Watching Trump tour the flooded areas, I was reminded of his Rose Garden press conference
less than three months ago announcing the US withdrawal from the Paris climate treaty. In that act of wanton international vandalism, Trump was helping condemn millions more people to the threat of intensified extreme events in future decades.
It is not politically opportunistic to raise this issue now. Instead we have a moral duty not to accept the attempted conspiracy of silence imposed by powerful political and business interests opposed to any reduction in the use of fossil fuels. We owe this to the people of Texas as much to those of Bangladesh and India, and Niger -- which was also struck by disastrous flooding this week.
Climate disasters demonstrate our collective humanity and interdependence. We have to help each other out -- in the short term by saving lives and in the longer term by cutting greenhouse gases and enhancing resilience, especially in developing countries.
No, of course climate change did not "cause" Harvey in any singular sense. Nor does smoking definitively "cause" any individual case of lung cancer. Smoking increases the risk of cancer, just as increased global warming increases the risk of extreme rainfall events.
This is not scientifically controversial. There is a straightforward physical relationship between a warming atmosphere and extreme rainfall potential.
Hotter air can hold more water vapor. And hotter water can provide the fuel for more intense tropical storms.
Yes, the vagaries of the weather played a part. Harvey stalled close enough to the Texas coast to continue drawing in tropical air from the Gulf of Mexico that was supercharged with moisture.
But the climate change fingerprint is undeniable, too. Sea surface temperatures across the Gulf on August 23, just before Harvey made landfall in Texas, were ominously warm
, 1.5 to 4 degrees Celsius (2.7 to 7.2 F) hotter than the average of a few decades ago. These warm waters helped Harvey develop from a mere tropical depression to a Category 4 hurricane in just 48 hours.
If disasters ever have a silver lining, it is that they bring us together. Witness how ordinary people risked their lives to save others as the floodwaters rose around Houston. These were not unusual heroes; they were just normal people doing what they knew was right.
In life-threatening situations our human empathy swamps our day-to-day divisions of politics, nationality or religion. In South Asia, the International Red Cross and Red Crescent Movement is already supporting 200,000
people in direst need of food and shelter.

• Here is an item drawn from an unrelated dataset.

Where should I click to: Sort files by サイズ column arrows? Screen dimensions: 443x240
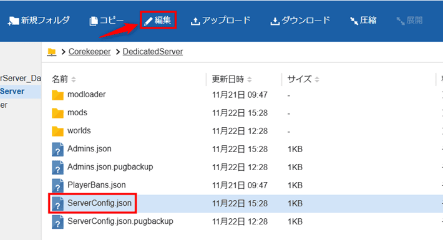tap(317, 80)
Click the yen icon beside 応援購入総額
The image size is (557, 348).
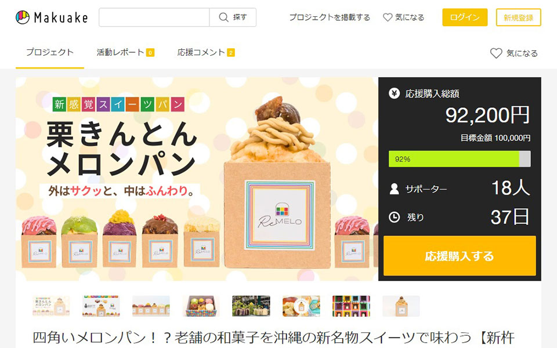click(394, 93)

Somehow, we need to find a way to extend our capacity to empathize and support each other across political and social divides in the long term. If climate change remains as politically toxic as it is today in America, we will never be able to address it properly.
We all have a duty to confront denial and speak out. If we fail, the Harveys, Katrinas and Sandys of the future will be even worse than the storms we experience today. And in the future, as now, each subsequent climate disaster will just be "news." Surely we can do better than that.